Google 411 Harvesting Speech Data

I just stumbled upon (not with suble upon though) this Scary blog post about google data mining your voice:

Assuming each call has four utterances – and costs 3 cents each on average – then it would cost Google about $8M for 1 billion utterances (or $80M to match TellMe’s 10 billion utterances). A bargain compared to buying Tellme for $800M. I agree with Tim O’Reilly’s conclusion that Google’s launch of a directory assistance product was accelerated (and is driven) by their desire to compete with Microsoft.

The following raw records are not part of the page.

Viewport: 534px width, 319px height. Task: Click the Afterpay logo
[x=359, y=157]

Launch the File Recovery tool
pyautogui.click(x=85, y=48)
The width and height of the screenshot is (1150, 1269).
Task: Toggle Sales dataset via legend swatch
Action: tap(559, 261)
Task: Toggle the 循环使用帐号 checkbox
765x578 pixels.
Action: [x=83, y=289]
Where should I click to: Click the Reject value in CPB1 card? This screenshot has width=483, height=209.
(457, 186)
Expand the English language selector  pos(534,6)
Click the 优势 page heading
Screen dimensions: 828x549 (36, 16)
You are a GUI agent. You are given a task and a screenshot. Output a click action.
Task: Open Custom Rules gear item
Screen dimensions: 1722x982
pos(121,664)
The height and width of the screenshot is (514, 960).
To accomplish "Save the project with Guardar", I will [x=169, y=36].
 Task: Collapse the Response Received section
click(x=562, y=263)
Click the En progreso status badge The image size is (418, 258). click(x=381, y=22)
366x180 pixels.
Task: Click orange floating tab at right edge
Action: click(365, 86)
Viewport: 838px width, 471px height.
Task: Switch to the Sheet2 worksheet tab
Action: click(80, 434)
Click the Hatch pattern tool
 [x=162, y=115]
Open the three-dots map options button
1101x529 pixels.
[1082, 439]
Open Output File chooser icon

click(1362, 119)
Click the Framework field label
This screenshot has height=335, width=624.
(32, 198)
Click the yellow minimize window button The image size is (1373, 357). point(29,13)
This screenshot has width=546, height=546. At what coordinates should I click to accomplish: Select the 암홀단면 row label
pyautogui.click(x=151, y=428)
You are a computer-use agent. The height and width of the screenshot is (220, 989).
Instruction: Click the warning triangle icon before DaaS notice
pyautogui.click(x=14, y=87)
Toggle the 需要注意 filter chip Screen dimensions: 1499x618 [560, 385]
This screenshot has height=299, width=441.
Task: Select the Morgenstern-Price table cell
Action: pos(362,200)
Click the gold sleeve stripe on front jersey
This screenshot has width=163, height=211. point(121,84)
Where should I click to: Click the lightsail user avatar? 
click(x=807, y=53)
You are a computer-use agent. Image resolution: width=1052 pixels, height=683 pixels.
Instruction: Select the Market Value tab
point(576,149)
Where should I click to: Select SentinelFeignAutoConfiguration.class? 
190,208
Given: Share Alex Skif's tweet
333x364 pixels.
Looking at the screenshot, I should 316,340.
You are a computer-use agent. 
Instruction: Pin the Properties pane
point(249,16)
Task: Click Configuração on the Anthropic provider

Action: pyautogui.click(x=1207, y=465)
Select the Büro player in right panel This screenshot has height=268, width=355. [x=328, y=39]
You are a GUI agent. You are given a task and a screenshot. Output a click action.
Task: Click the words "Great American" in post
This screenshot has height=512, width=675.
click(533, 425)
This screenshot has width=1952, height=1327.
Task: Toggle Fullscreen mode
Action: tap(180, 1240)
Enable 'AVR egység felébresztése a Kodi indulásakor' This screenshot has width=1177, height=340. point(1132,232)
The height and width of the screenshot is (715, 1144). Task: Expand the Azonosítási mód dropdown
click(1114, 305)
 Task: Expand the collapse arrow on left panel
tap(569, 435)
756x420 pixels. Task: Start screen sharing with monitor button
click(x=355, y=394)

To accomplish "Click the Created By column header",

The post, which might be a little over the top reference Tim O’Reilly, who speculates about the motivations of Google’s free 411 directory assistance


This is reminiscent of a comment that Peter Norvig, Director of Research at Google, made to me last year about automated translation, and why it’s getting better. “We don’t have better algorithms. We just have more data.”
In short, I’m speculating that the 1-800-GOOG-411 service is designed to harvest voice data to build Google’s own speech database, rather than licensing from Nuance or another player.

This is kind of creepy from a privacy stand point, but as long as Google refrains from being evil, I guess we’re safe, right?

Interestingly, O’Reilly says “many of the future battles between industry giants will be around who owns data.” Definitely scary when you talk about your own consumer data, what about scientific data? Like the traffic patterns of pelagic animals.